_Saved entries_
=== Begin Enclosure ===
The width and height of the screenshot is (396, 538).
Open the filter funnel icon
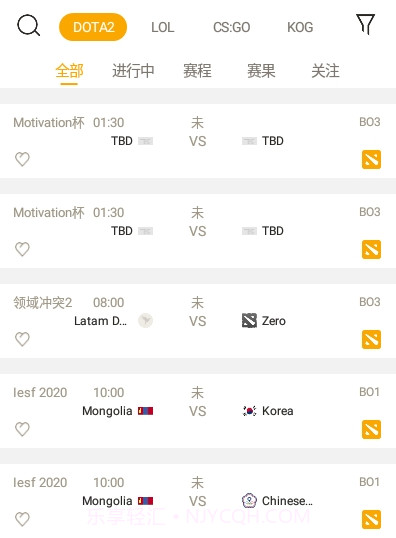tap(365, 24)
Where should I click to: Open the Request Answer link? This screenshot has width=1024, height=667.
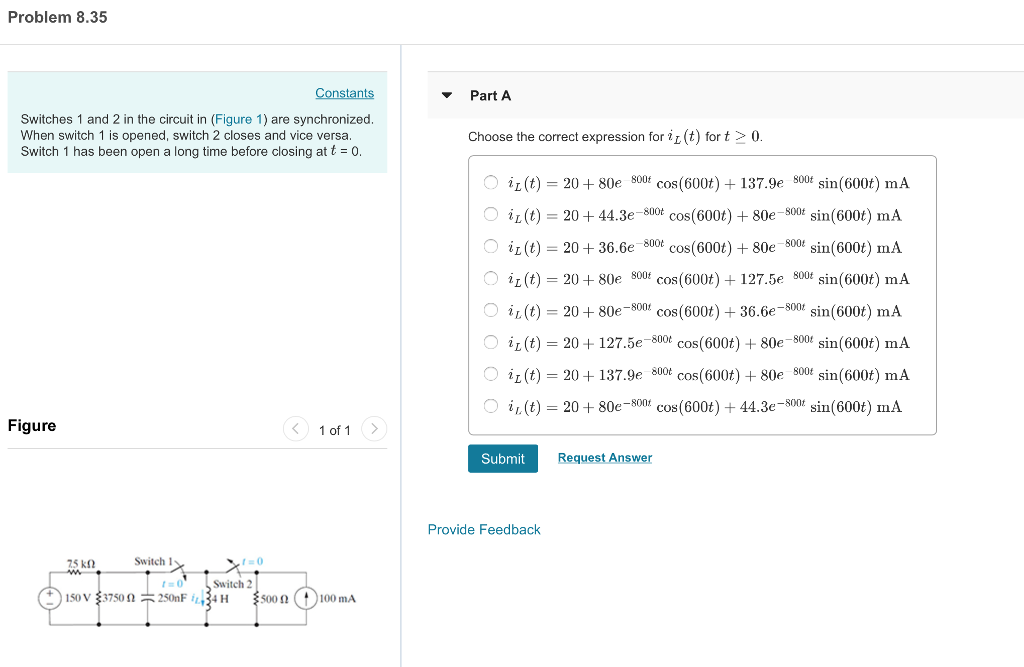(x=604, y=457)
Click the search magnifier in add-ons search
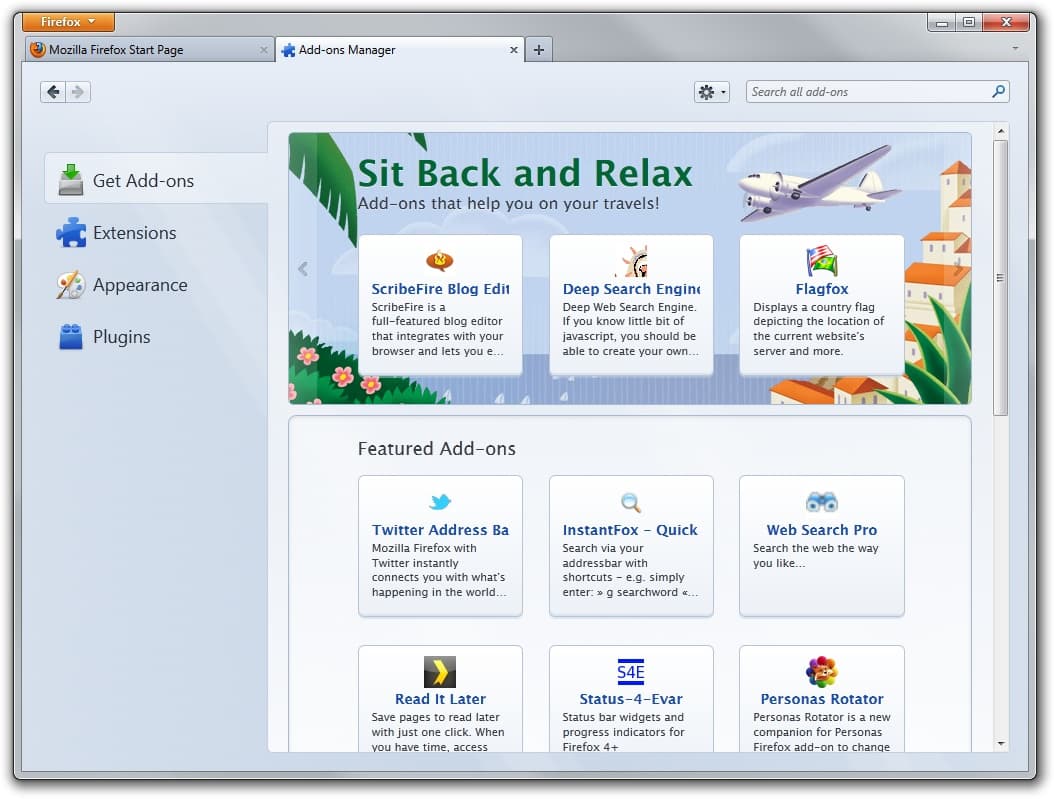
=== End Enclosure ===
_What to do_
All records are to be reproduced exactly; the pictures are to be omitted.

_Response_
The width and height of the screenshot is (396, 538).
Open the filter funnel icon
tap(365, 24)
Where should I click to: Open the Request Answer link? This screenshot has width=1024, height=667.
(x=604, y=457)
Click the search magnifier in add-ons search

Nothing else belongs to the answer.